Task objective
For the records below, give the number of lines in which "message" appears, and add nothing else.

Saved data entries
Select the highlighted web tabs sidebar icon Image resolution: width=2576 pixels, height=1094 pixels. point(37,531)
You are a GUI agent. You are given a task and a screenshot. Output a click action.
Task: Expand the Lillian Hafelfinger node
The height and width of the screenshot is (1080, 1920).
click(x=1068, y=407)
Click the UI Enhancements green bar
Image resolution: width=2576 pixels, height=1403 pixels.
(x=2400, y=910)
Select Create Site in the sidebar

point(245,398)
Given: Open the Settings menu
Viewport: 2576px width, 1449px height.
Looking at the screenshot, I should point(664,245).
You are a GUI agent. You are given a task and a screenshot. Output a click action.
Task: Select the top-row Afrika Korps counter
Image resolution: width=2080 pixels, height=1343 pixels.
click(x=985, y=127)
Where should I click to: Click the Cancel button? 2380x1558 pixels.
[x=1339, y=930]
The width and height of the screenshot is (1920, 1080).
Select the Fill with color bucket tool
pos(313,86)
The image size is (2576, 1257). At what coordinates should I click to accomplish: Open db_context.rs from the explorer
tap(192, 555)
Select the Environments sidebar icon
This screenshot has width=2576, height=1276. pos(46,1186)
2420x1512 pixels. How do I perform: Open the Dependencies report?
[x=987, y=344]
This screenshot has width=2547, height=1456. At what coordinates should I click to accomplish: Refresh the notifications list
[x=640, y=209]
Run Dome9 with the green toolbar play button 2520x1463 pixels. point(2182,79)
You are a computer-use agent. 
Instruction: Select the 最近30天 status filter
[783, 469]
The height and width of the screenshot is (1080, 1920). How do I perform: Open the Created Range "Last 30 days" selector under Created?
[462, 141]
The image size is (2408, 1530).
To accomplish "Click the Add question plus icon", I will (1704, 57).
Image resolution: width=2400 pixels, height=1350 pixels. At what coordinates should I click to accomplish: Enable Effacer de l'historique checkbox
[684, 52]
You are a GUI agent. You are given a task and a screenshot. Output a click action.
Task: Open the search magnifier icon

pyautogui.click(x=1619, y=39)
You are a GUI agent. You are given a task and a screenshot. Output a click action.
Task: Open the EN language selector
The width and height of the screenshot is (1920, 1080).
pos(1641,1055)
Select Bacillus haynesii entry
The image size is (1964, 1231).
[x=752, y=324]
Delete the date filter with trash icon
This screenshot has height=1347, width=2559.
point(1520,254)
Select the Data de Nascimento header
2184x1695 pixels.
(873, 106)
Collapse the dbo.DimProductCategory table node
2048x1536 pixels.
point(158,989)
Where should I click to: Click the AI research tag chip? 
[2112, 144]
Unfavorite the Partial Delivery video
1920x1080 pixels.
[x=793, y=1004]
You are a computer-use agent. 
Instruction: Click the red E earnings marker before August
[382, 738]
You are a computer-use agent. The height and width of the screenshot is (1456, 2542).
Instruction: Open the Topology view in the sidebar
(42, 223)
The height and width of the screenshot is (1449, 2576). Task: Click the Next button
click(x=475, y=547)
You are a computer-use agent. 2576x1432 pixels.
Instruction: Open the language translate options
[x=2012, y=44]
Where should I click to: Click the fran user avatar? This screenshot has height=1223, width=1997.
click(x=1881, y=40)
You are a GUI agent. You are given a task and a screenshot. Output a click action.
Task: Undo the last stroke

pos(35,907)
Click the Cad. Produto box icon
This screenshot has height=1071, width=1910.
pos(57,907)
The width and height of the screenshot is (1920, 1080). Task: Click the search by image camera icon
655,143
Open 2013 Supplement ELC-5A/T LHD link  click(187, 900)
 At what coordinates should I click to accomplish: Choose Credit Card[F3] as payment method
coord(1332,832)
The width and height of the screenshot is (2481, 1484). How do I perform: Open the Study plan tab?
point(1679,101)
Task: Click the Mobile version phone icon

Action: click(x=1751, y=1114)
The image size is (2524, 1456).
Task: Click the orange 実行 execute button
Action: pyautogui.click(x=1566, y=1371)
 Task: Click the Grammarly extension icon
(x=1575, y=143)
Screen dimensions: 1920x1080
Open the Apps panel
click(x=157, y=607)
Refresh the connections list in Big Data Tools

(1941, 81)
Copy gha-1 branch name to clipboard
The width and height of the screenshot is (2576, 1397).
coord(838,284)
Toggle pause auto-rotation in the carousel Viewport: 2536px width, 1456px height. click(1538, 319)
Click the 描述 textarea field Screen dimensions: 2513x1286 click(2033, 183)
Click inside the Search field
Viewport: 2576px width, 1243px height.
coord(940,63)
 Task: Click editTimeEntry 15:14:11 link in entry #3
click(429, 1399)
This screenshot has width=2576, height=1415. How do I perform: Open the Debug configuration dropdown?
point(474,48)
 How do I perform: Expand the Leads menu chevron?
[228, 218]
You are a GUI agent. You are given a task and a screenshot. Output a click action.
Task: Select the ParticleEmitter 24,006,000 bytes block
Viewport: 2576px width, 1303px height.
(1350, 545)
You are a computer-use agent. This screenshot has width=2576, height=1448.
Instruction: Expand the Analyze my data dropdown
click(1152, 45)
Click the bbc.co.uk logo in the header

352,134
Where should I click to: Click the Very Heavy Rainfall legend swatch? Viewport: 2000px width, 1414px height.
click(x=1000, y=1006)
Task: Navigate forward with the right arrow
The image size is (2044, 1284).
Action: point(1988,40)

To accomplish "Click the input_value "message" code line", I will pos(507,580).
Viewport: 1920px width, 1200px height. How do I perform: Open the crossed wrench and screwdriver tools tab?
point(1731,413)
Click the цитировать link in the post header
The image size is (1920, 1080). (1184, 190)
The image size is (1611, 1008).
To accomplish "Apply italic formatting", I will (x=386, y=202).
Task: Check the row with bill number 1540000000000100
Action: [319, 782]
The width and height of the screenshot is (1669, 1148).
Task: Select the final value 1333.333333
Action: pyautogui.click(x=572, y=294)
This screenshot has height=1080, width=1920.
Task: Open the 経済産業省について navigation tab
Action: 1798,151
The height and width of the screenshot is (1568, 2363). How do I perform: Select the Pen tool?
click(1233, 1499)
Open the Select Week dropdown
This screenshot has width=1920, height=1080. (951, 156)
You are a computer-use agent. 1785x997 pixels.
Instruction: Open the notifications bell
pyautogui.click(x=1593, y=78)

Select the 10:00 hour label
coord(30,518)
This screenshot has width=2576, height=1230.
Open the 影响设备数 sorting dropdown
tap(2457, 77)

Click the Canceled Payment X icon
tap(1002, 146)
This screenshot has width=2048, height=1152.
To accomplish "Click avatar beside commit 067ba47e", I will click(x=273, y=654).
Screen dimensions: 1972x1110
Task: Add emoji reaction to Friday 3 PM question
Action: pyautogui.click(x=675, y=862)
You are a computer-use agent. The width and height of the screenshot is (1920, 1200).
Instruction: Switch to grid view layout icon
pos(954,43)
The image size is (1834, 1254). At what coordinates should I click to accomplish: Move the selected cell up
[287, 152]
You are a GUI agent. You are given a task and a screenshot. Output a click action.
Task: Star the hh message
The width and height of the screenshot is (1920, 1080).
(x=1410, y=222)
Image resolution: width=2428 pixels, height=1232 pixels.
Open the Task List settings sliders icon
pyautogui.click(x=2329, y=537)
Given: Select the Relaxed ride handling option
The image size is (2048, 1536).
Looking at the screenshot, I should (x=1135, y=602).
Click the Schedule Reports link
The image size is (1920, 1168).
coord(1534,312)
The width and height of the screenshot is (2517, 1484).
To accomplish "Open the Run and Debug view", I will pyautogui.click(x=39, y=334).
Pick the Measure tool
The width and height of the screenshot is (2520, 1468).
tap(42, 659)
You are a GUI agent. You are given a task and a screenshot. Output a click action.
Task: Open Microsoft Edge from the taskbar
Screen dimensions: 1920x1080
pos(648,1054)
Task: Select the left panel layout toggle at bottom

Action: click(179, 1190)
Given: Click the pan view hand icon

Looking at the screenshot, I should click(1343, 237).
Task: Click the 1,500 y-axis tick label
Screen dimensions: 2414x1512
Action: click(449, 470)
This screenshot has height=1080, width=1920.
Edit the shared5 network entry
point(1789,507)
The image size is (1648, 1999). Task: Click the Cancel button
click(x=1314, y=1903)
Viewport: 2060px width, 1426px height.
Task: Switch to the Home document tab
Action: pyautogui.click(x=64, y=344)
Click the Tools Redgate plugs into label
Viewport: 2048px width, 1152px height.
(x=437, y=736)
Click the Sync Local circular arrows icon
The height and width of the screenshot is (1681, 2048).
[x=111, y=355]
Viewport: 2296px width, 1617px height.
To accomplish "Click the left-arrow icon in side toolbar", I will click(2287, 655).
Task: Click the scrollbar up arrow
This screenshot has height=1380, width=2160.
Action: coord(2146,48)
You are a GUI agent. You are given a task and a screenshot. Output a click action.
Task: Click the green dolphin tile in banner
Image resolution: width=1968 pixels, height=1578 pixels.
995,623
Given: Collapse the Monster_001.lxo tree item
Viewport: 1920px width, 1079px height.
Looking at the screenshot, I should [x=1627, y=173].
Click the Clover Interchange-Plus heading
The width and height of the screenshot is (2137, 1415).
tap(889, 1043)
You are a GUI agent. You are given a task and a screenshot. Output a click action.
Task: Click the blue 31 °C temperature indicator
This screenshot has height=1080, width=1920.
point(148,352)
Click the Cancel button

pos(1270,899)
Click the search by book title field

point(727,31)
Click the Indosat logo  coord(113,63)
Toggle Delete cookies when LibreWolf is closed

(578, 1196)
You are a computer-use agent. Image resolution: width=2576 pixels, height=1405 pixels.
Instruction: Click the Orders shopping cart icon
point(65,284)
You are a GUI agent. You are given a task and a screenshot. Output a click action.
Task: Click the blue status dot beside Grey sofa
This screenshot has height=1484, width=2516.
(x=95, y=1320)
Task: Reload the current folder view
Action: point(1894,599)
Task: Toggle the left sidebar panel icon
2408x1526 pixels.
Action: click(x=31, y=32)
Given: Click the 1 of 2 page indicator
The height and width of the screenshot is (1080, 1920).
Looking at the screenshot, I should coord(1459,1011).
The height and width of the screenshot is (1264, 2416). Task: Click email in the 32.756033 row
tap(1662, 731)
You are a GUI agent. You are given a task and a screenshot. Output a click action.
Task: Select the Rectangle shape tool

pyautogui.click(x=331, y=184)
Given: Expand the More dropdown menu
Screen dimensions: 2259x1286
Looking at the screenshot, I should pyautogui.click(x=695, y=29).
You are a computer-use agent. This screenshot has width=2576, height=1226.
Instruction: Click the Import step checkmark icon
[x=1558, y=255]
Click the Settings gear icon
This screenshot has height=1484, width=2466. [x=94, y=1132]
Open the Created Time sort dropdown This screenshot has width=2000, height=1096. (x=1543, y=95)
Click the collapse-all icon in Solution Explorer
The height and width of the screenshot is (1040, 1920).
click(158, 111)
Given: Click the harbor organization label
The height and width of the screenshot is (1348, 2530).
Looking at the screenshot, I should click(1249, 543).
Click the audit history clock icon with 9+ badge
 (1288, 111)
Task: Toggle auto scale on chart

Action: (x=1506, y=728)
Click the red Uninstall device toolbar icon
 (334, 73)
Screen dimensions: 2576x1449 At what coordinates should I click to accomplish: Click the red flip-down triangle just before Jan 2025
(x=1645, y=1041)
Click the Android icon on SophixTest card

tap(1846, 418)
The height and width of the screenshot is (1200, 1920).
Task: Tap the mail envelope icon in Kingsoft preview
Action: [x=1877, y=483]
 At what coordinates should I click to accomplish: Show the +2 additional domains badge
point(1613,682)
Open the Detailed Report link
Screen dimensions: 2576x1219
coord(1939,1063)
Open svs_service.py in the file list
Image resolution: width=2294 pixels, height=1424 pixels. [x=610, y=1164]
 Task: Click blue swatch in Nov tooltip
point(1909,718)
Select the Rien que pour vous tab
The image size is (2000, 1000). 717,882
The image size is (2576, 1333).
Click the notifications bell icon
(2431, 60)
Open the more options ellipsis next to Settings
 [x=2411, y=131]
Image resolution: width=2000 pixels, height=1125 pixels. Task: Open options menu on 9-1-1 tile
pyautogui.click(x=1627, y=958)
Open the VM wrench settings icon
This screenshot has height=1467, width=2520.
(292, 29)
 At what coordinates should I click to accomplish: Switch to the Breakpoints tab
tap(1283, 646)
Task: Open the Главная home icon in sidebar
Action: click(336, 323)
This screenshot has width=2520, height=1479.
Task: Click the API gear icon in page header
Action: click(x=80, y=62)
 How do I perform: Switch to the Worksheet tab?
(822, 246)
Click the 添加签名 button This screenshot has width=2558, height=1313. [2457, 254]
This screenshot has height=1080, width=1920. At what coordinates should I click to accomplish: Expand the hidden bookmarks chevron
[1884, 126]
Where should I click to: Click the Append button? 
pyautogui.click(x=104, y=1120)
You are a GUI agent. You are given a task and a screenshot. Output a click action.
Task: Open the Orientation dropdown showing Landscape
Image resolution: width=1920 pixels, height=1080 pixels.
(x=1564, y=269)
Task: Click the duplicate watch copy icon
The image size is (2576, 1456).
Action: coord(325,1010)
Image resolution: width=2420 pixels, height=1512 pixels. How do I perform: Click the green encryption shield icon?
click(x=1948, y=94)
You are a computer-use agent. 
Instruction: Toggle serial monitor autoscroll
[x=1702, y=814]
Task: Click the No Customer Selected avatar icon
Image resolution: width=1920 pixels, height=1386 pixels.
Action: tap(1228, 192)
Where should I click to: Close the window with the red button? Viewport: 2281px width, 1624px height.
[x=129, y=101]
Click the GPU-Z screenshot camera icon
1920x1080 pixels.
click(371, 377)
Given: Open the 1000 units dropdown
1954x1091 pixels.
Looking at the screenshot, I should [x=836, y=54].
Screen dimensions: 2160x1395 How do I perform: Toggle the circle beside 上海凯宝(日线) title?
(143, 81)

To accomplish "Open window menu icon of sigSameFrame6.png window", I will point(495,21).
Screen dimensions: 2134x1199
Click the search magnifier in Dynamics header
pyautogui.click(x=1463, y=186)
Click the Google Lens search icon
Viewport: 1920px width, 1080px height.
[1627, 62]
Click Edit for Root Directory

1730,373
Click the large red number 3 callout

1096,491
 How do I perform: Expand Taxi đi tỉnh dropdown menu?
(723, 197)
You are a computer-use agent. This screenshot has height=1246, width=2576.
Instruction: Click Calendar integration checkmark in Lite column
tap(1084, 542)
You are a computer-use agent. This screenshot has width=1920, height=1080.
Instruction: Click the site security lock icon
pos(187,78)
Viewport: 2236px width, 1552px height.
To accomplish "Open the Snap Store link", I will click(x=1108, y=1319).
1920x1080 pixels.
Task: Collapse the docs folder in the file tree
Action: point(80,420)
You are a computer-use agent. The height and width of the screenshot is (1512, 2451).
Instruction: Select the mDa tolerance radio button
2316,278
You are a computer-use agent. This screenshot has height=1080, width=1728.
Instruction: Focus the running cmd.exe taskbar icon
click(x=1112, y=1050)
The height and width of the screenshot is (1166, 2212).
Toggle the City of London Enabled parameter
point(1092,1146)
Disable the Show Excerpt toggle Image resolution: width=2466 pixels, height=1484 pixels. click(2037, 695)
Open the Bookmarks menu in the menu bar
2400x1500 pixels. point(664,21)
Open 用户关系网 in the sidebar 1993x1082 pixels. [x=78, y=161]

Exercise response
2